◆ **Entries supplied**
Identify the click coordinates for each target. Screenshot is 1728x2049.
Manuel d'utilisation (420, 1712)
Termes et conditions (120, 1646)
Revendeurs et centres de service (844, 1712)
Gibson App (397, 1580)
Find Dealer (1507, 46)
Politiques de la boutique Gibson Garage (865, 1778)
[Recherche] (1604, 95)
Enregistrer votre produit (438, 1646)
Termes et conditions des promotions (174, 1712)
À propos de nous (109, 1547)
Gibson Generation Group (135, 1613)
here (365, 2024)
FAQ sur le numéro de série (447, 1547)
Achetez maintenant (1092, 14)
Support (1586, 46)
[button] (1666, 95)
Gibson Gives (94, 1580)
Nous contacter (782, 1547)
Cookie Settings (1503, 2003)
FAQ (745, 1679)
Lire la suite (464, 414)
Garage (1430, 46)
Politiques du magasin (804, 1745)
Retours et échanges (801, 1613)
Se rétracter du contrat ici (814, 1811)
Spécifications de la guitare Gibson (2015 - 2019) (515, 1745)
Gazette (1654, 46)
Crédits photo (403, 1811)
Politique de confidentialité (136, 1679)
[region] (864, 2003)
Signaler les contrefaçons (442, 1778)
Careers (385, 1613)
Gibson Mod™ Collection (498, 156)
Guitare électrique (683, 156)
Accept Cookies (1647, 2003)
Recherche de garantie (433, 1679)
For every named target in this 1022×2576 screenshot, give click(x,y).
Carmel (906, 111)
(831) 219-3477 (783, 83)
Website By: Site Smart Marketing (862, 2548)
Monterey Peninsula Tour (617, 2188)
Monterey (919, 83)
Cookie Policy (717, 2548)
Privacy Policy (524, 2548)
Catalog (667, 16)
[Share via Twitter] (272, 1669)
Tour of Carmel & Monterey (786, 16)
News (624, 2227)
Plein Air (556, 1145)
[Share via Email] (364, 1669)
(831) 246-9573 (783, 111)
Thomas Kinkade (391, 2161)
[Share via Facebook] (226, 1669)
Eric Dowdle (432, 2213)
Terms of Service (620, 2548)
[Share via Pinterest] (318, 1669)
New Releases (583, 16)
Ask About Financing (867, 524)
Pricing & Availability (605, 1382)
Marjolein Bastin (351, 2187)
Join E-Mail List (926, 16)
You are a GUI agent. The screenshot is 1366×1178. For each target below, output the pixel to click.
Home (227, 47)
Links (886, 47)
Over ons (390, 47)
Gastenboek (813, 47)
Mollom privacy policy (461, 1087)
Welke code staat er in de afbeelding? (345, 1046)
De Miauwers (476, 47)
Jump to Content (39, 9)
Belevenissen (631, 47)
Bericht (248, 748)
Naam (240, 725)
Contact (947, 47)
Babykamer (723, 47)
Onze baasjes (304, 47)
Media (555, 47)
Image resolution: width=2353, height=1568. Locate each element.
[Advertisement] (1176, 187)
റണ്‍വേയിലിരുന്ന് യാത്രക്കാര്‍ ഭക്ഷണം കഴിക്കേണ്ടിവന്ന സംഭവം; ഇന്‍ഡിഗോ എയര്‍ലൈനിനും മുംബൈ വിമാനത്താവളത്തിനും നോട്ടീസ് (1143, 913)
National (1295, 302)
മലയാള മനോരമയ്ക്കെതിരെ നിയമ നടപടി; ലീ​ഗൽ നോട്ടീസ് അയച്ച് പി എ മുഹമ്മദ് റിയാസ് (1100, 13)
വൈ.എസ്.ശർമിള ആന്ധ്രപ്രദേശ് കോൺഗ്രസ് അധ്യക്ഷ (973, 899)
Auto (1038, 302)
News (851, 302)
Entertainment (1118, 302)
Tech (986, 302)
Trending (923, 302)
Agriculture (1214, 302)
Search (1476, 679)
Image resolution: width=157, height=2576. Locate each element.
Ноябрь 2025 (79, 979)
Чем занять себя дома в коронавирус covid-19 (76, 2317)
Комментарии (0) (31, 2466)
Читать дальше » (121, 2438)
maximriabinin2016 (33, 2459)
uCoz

◆ **Exercise details**
Would you please return all lines from the listing above that contain "click"?

◆ **Answer box**
Identify the click coordinates for each target. Screenshot is 1728x2049.
For every named target in this 1022×2576 screenshot, give click(x,y).
You are a GUI agent. The screenshot is 1366×1178. For each target below, output the pixel to click.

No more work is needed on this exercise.